Dear all,
I would like to know your opinions about some optimizations
of Viterbi decoder, which were already discussed previously.
First of all, I would like to share some benchmarking results.
I used the test cases ("osmo-conv-test"), written by Tom Tsou,
to ensure that SIMD optimization is integrated correctly. And,
shortly speaking, the results are almost equal. Older version
of decoder is a little bit faster, but I think it's because
one is being compiled with "-march=native".
Returning back to the subject, as we allocate and free some
memory on every osmo_conv_decode_acc() call, what may happen
very frequently and tear down performance on some hardware,
there was the following suggestions:
1) Use static memory allocation where it's possible.
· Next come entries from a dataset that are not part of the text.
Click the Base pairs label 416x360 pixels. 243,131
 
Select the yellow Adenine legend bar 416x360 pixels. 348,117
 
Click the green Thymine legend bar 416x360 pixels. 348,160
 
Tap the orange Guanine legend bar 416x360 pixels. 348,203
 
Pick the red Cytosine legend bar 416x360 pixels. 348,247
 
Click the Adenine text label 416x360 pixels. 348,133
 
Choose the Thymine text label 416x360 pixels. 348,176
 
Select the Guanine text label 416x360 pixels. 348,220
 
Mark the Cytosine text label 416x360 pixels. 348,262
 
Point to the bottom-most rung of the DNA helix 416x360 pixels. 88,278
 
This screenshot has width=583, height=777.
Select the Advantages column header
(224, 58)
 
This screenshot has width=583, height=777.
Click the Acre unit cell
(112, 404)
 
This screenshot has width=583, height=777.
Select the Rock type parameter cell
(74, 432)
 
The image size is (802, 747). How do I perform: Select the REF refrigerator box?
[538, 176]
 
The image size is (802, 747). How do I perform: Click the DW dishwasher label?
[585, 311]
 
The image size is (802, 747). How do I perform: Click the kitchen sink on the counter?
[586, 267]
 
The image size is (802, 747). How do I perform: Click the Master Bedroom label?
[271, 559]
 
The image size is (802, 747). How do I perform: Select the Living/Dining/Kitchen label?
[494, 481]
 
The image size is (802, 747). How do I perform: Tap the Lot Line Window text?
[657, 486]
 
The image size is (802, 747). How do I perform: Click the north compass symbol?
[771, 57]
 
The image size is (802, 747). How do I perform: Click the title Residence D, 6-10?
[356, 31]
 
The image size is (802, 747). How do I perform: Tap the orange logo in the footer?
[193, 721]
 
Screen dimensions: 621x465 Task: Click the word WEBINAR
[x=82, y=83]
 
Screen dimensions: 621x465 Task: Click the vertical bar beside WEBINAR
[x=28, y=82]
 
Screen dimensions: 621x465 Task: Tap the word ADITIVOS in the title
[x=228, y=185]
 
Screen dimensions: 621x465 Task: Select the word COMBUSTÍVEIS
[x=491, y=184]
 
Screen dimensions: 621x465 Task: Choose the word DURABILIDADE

2) Use talloc for dynamic allocation.
3) Internal caching:
Fri May 9 18:23:03 UTC 2014, Tom Tsou wrote:
Internal caching was in the original implementation,
but
stripped from the submitted version mainly for simplicity
and avoiding the need for global variables, though we seem
to be having that discussion anyway ;-) The trellis values
can be cached based on pointer or hashed code. That works well
until threading is involved and cache access needs to be locked.
Those are features I need, but can probably be ignored in this
case.
Again, I think the API should be kept intact. Internal caching,
can be a topic for later discussion.
So, I am open for your ideas, opinions and remarks.
With best regards,
Vadim Yanitskiy.